- Requirement 1 -
According to the COPD passage, who funded the FLAME trial?
- Requirement 2 -
Reproduce the part of the COPD passage that runs from "The trial, called" up to and including "with the disease.".

Start of Exercise passage

Furthermore, the combination – an inhaled long-acting β2-agonist (LABA) with an inhaled long-acting muscarinic antagonist (LAMA), or LABA/LAMA – was more effective and consistent in preventing COPD flare-ups whether they were mild, moderate or severe exacerbations.
"These results are very encouraging for COPD patients prone to exacerbations," says Dr. Kenneth Chapman, Director, Asthma and Airways Centre, Toronto Western Hospital and the lead Canadian researcher in the trial. "Patients who experience several flare-ups a year lose breathing capability more quickly and die sooner than those who don't. By 2020, COPD is expected to be the third most common disease on the planet, especially among women, so we need to be able to offer the best treatment available to its sufferers."
The trial, called FLAME, was funded by Novartis.
COPD is a chronic lung disease that includes chronic bronchitis and emphysema. According to the Canadian Lung Association, COPD is mostly caused by smoking but can also result from second hand smoke, genetics, occupational dust/smoke, wood smoke or biomass fuels used for cooking, and having lung infections in childhood. In 2010, over 770,000 Canadians age 35 or older were living with the disease.
In addition to these symptoms, COPD is also characterized by "flare-ups" which can lead to disability, hospitalization and, in some cases, death. Flare-ups occur when COPD symptoms suddenly worsen or new symptoms develop with episodes lasting several days.
Most guidelines recommend a long-acting β2-agonist combined with an inhaled corticosteroid (LABA/ICS) for COPD treatment for patients with high exacerbation risk. Inhaled steroids, when used over a long period of time, can increase the risk of pneumonia and other side-effects associated with steroids.

End of Exercise passage
Start of Data shown

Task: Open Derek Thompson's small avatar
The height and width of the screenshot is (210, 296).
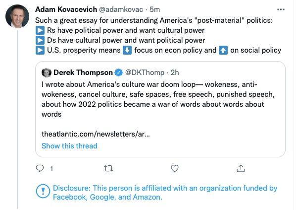Action: [47, 72]
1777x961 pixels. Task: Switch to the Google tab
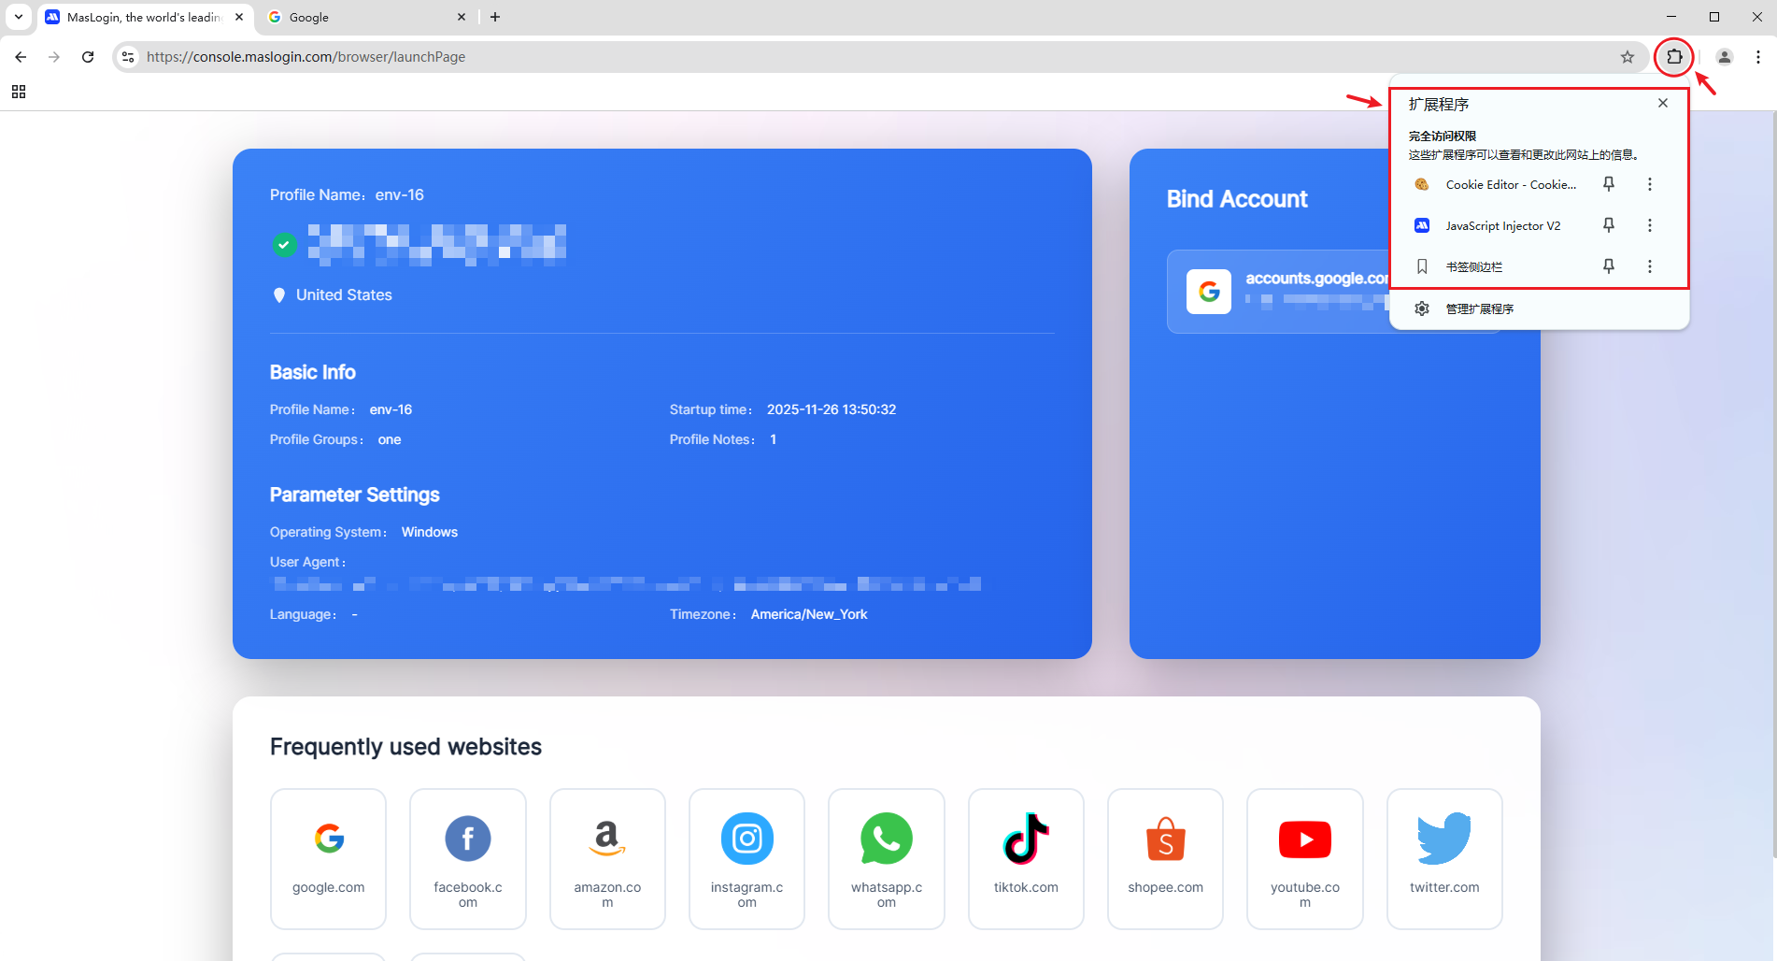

End of Data shown

- Expected output 1 -
Novartis

- Expected output 2 -
The trial, called FLAME, was funded by Novartis.
COPD is a chronic lung disease that includes chronic bronchitis and emphysema. According to the Canadian Lung Association, COPD is mostly caused by smoking but can also result from second hand smoke, genetics, occupational dust/smoke, wood smoke or biomass fuels used for cooking, and having lung infections in childhood. In 2010, over 770,000 Canadians age 35 or older were living with the disease.